To load a network from a JSON save file, use keras.models.model_from_json(json_string, custom_objects={…}).

Args:
**kwargs: Additional keyword arguments to be passed to

json.dumps().

Returns:

A JSON string.

train_on_batch(x, y=None, sample_weight=None, class_weight=None, return_dict=False)#

Runs a single gradient update on a single batch of data.

Args:

x: Input data. Must be array-like. y: Target data. Must be array-like. sample_weight: Optional array of the same length as x, containing

weights to apply to the model’s loss for each sample. In the case of temporal data, you can pass a 2D array with shape (samples, sequence_length), to apply a different weight to every timestep of every sample.

class_weight: Optional dictionary mapping class indices (integers)
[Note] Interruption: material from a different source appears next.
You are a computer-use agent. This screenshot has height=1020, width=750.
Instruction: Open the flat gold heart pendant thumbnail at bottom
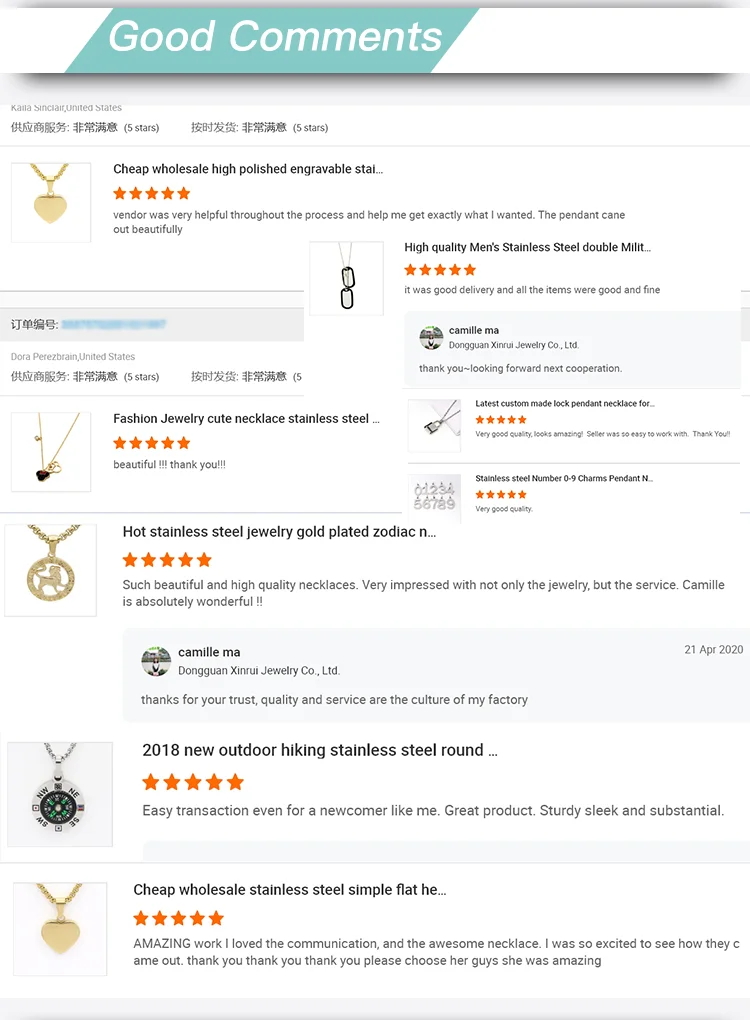tap(60, 929)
to a weight (float) to apply to the model’s loss for the samples from this class during training. This can be useful to tell the model to “pay more attention” to samples from an under-represented class. When class_weight is specified and targets have a rank of 2 or greater, either y must be one-hot encoded, or an explicit final dimension of 1 must be included for sparse class labels.

return_dict: If True, loss and metric results are returned as a

dict, with each key being the name of the metric. If False, they are returned as a list.

Returns:

A scalar loss value (when no metrics and return_dict=False), a list of loss and metric values (if there are metrics and return_dict=False), or a dict of metric and loss values (if return_dict=True).

train_step(state, data)#
property trainable#

Settable boolean, whether this layer should be trainable or not.

property trainable_variables#

List of all trainable layer state.

This is equivalent to layer.trainable_weights.

property trainable_weights#

List of all trainable weight variables of the layer.

These are the weights that get updated by the optimizer during training.

property variable_dtype#

The dtype of the state (weights) of the layer.

property variables#

List of all layer state, including random seeds.

This extends layer.weights to include all state used by the layer including `SeedGenerator`s.

Note that metrics variables are not included here, use metrics_variables to visit all the metric variables.

property weights#

List of all weight variables of the layer.

Unlike, layer.variables this excludes metric state and random seeds.